* Task inputs
★ ★ ★
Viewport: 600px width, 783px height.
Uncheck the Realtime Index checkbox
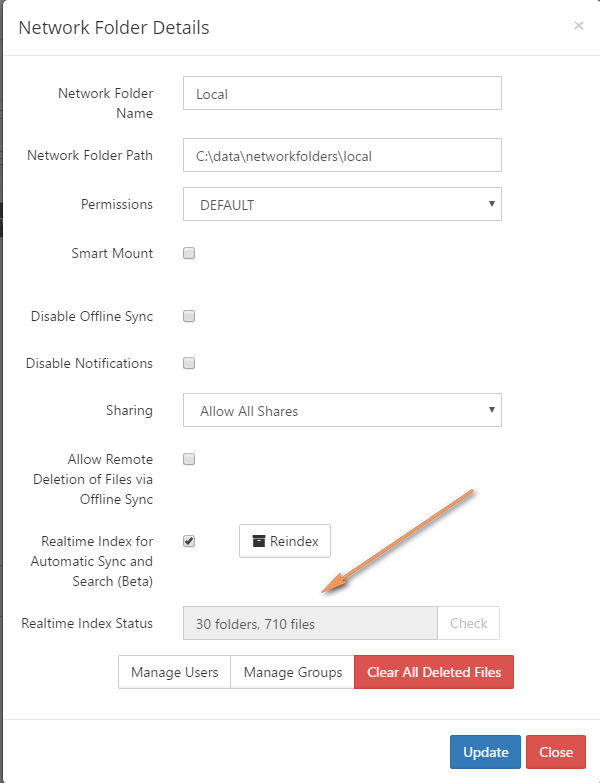pyautogui.click(x=189, y=541)
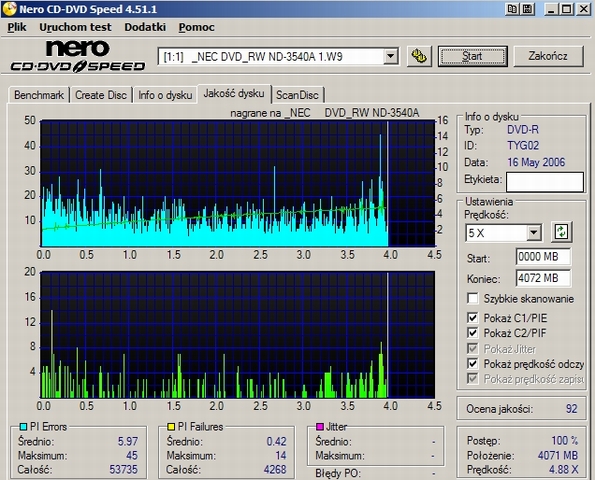Click the Zakończ button

tap(548, 57)
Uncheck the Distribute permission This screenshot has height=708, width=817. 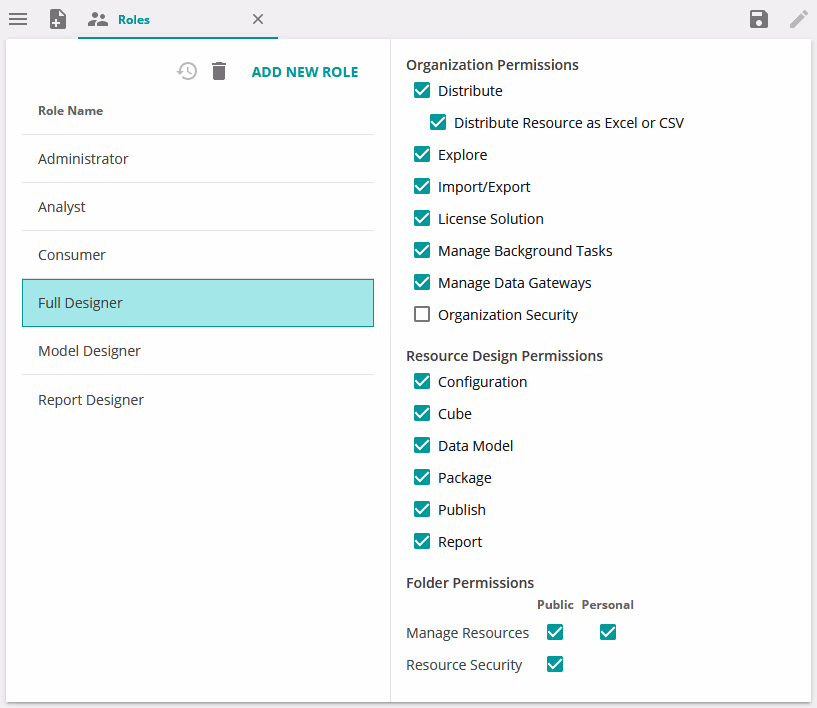point(422,91)
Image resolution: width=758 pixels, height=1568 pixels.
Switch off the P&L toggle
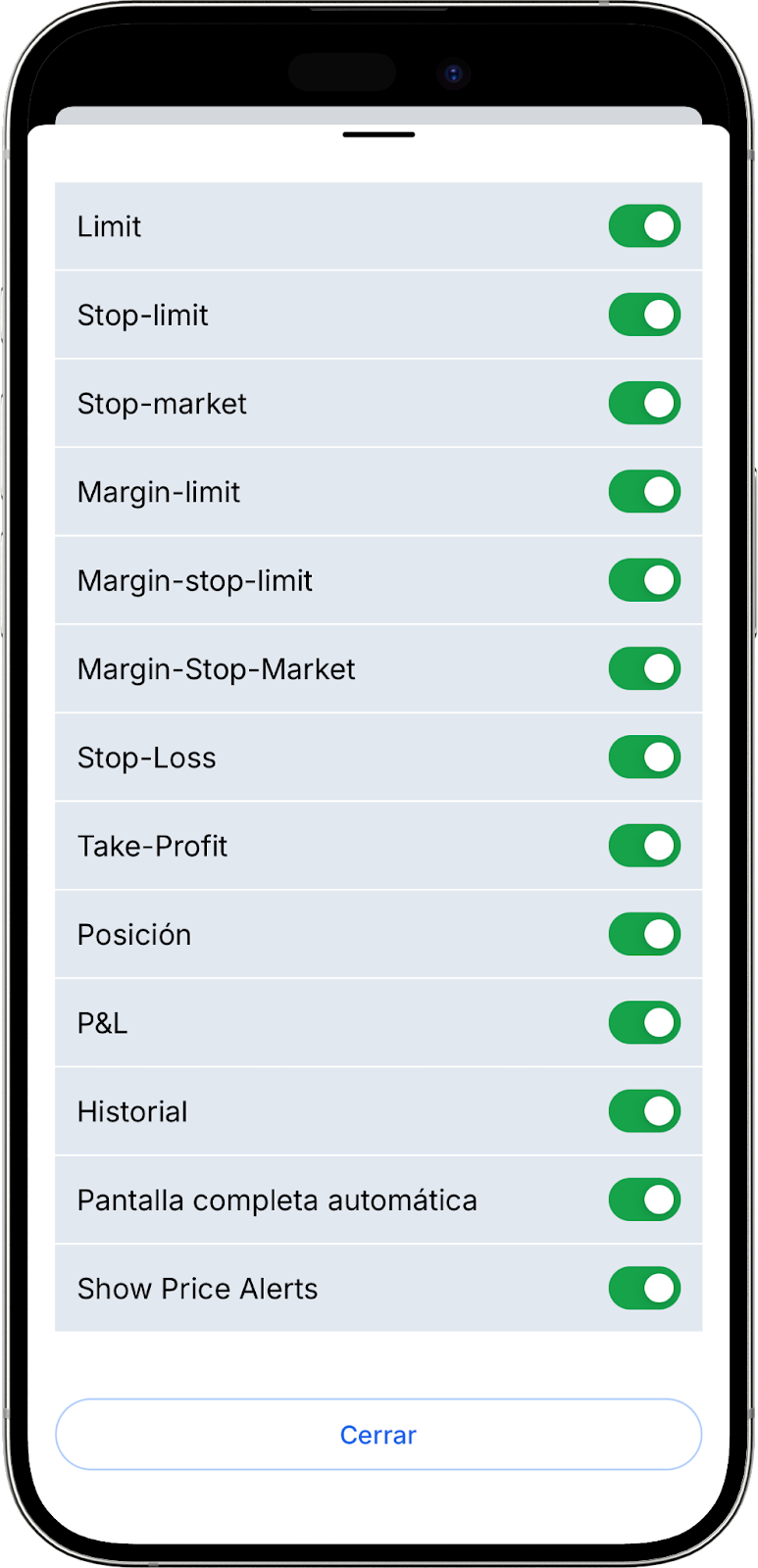coord(644,1023)
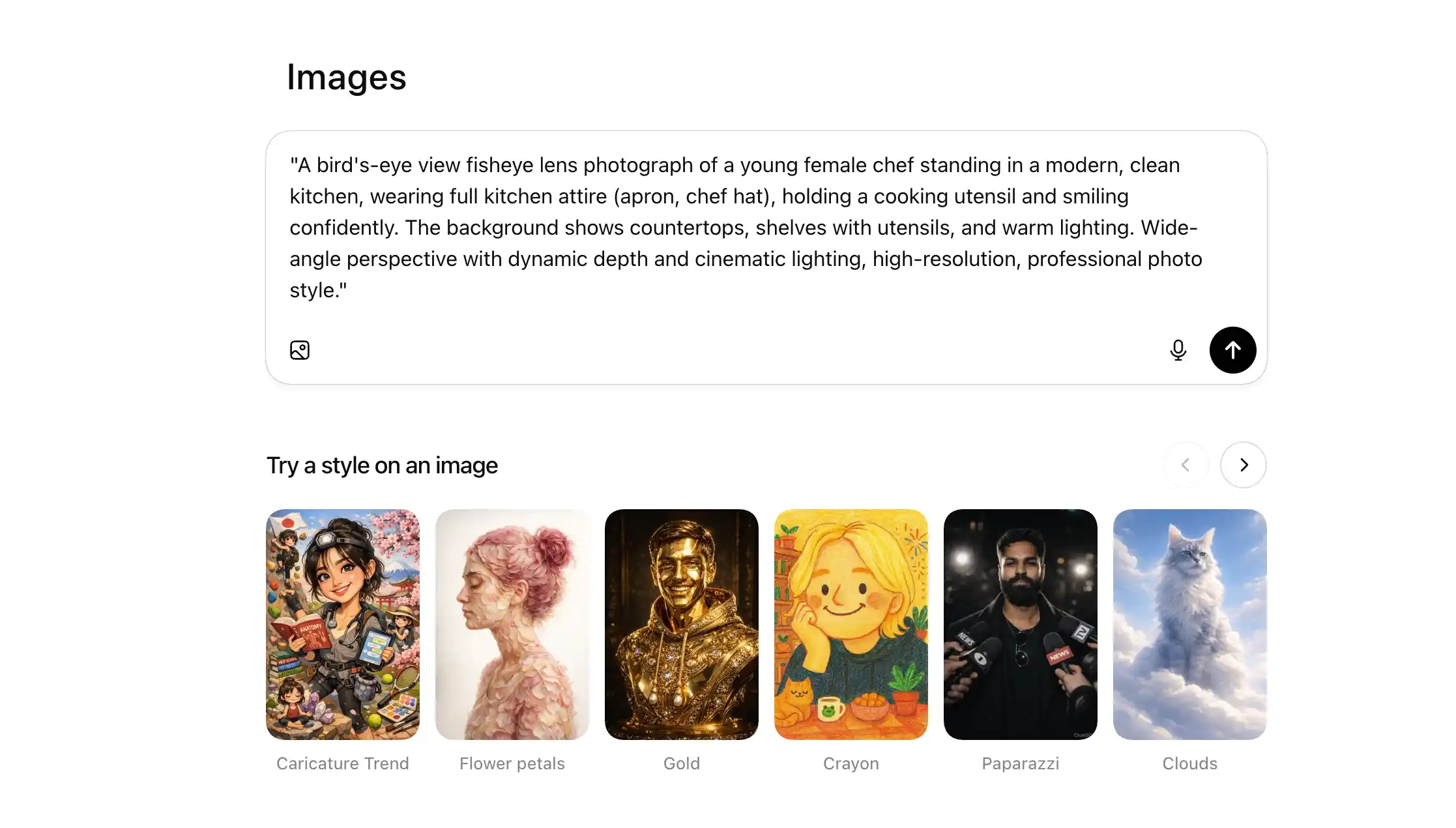Select the Caricature Trend style thumbnail image
1456x828 pixels.
pyautogui.click(x=343, y=624)
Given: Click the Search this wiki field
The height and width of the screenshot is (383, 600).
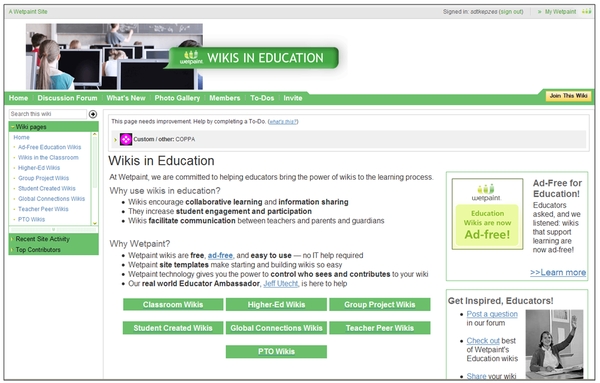Looking at the screenshot, I should pyautogui.click(x=48, y=114).
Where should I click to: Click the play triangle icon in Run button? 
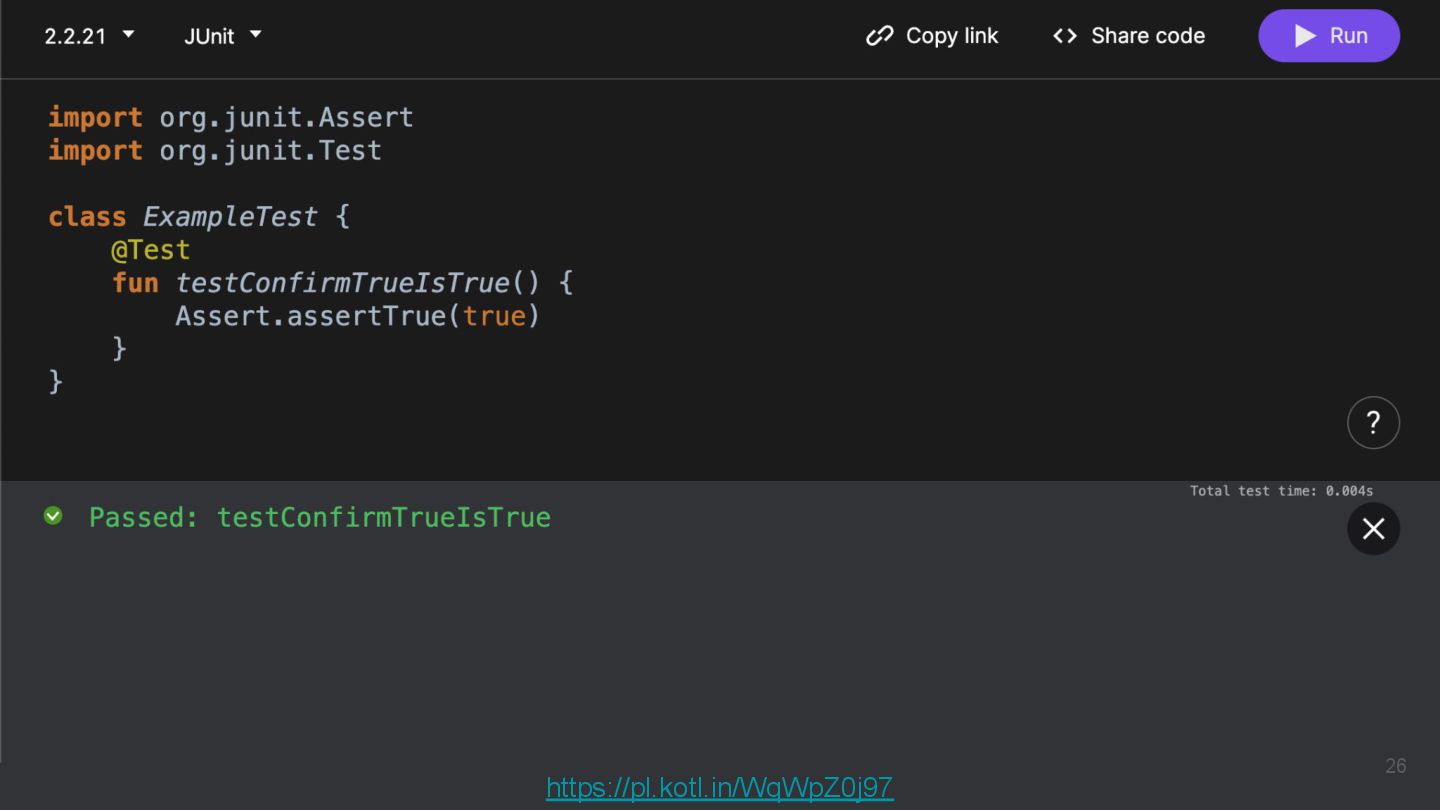pos(1305,36)
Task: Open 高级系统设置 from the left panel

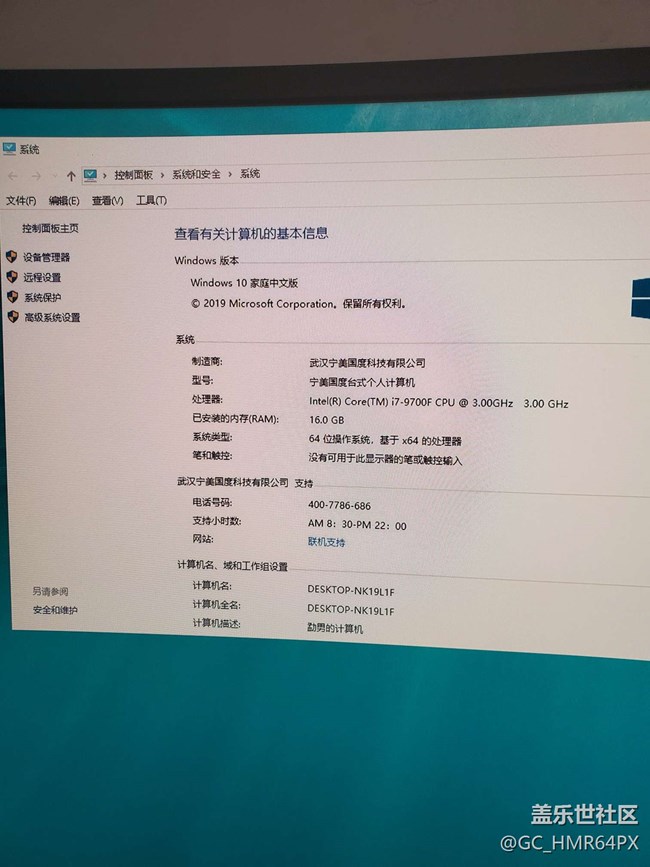Action: 52,317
★ ★ ★
* What is expected
Repeat verbatim the lines from the one holding "Where should I" through the end of the listing above, both ends included, but not the pictures.

* Result below
Where should I click to: Click the play triangle icon in Run button? 
pos(1305,36)
Task: Open 高级系统设置 from the left panel

Action: 52,317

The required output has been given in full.